Hi Philipp,
On 2014-11-20 10:48, Philipp Psurek wrote:
Hi Martin,
Thank you for your response. I'm glad to help making Batman-adv better.
Batman-adv ran with network_coding enabled while kernel panic. This was a misconfiguration because our nodes doesn't have nc compiled in their Batman kernel module. The VM is in production. I deactivated nc after someone told me I do not need nc. But I think my community forgive me another gateway failure for research sake.
Yeah, most people compile out network coding. Has the bug disappeared after disabling NC ?
Am Donnerstag, den 20.11.2014, 09:32 +0100 schrieb Martin Hundebøll:
Thanks for you report. The bug is probably triggered by some bogus data in an incoming packet. I have created a small debug patch that will detect if this is the case, and print some debug info if so.
Thank you for your work. I didn't find your Patch on http://git.open-mesh.org/batman-adv.git
It was attached to my previous mail :)
I can not analyse the packages because the gateway is part of an ISP infrastructure and there is data privacy.

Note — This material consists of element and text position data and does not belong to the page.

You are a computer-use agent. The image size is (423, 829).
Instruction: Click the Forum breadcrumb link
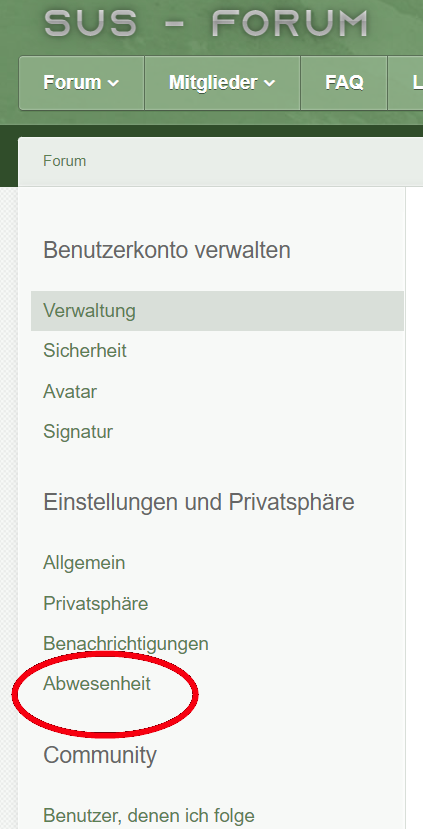[x=65, y=161]
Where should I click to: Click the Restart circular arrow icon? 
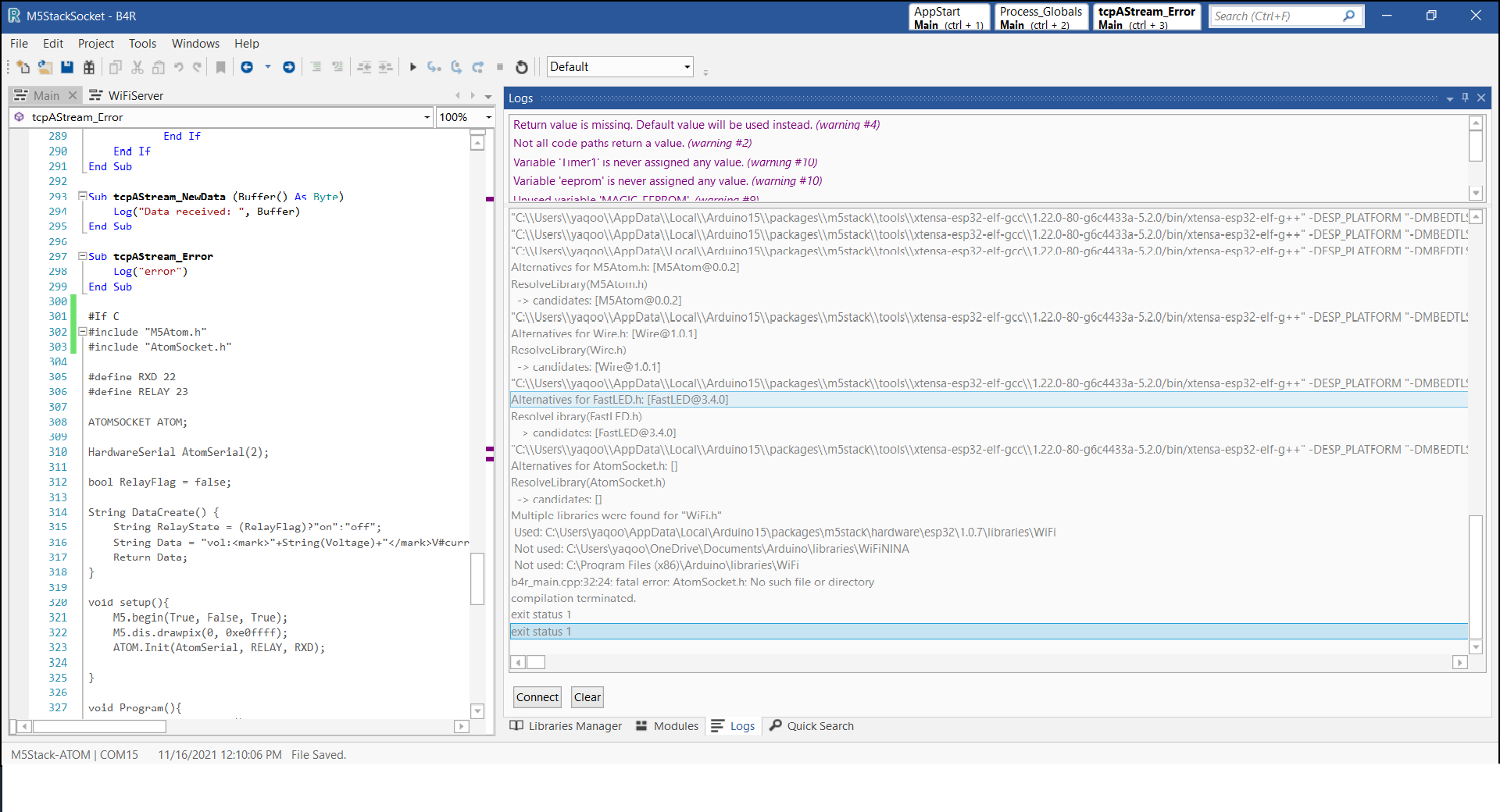(x=522, y=67)
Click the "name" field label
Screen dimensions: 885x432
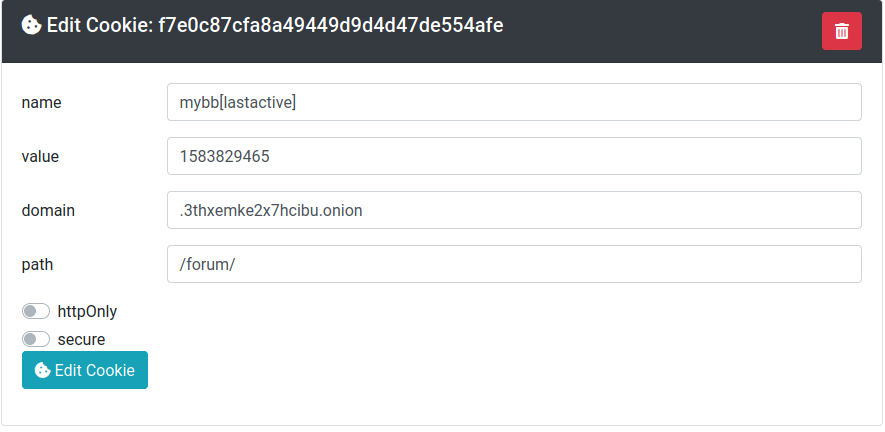pyautogui.click(x=41, y=102)
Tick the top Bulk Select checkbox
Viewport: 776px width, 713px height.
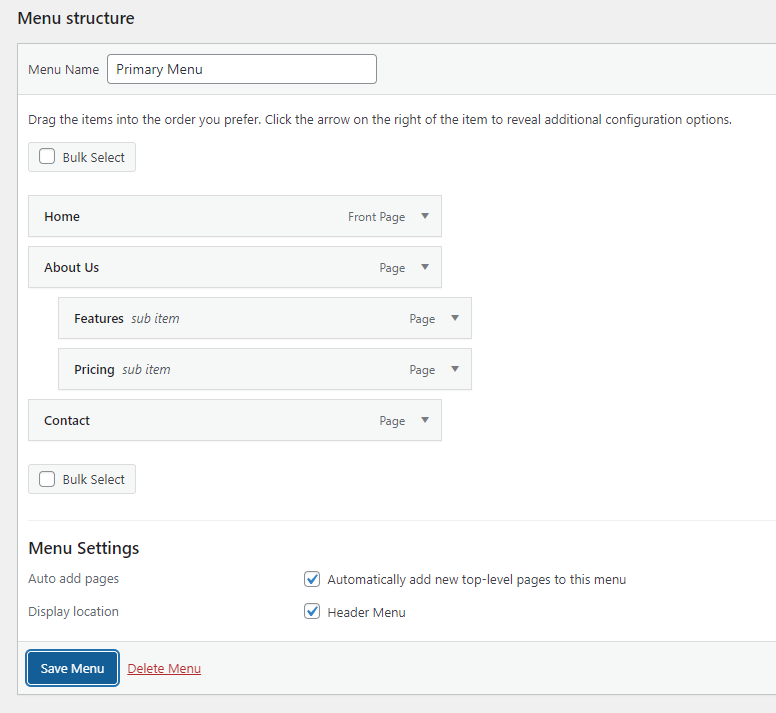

But if you're capable to fish only the bogus data package during kernel panic with your patch there shouldn't be any problems, I think.
My debug patch should only print the header of the packet causing the panic, so no problems with privacy here. (But you should probably check the output before mailing it to a public list...)
Is it possible for you to checkout the source, add the patch, and compile the module?
Yes, I can checkout, patch and compile. The kernel is compiled with CONFIG_DEBUG_INFO=y # CONFIG_DEBUG_INFO_REDUCED is not set # CONFIG_ENABLE_WARN_DEPRECATED is not set
Batman-adv is compiled as module. Is there a reboot of the VM needed if I patch the source, compile, replace, depmod and reload the Batman module?
A simple rmmod/insmod should be enough. (Including the following configuration, which is reset with rmmod.)
Please send me the patch and tell me the additional make parameters to compile the module with debug symbols. Is it something like make \ CONFIG_BATMAN_ADV_DEBUG=y \ CONFIG_BATMAN_ADV_BLA=y \ CONFIG_BATMAN_ADV_DAT=y \ CONFIG_BATMAN_ADV_NC=y ? If I patch the (batman) kernel sources directly then a simply make in kernel directory should be enough, I presume. I also presume vmimage will be updated. Or should I rebuild the kernel from scratch?
Running make (as you write it above) in the module directory should do the trick. (Given you have the needed kernel header files installed) E.g. something like this:
git clone --branch v2014.3.0 git://git.open-mesh.org/batman-adv.git cd batman-adv git apply frag_debug_size.patch make \ CONFIG_BATMAN_ADV_DEBUG=y \ CONFIG_BATMAN_ADV_BLA=y \ CONFIG_BATMAN_ADV_DAT=y \ CONFIG_BATMAN_ADV_NC=y
sudo rmmod batman_adv sudo insmod batman-adv.ko sudo batctl if add fastd0
And then your usual IP configuration on bat0 etc.
I hope, this bug doesn't occur through the gentoo patches. But some similar freezes happened on Arch Linux with 3.14.23_ARCH and 3.17.1-ARCH with nc enabled. Unfortunately I can not analyse this bug on the Arch VMs because I'm not in total control of their VM terminal.
I am running with NC on my machines in the lab and haven't seen this frag-issue before. I have seen a similar issue (wrong size value in the header) in another context though, but this wasn't due to either network coding or fragmentation.
Would you mind sending me your fastd config (without the key), so that I can try to reproduce this in my VMs?
Thanks, Martin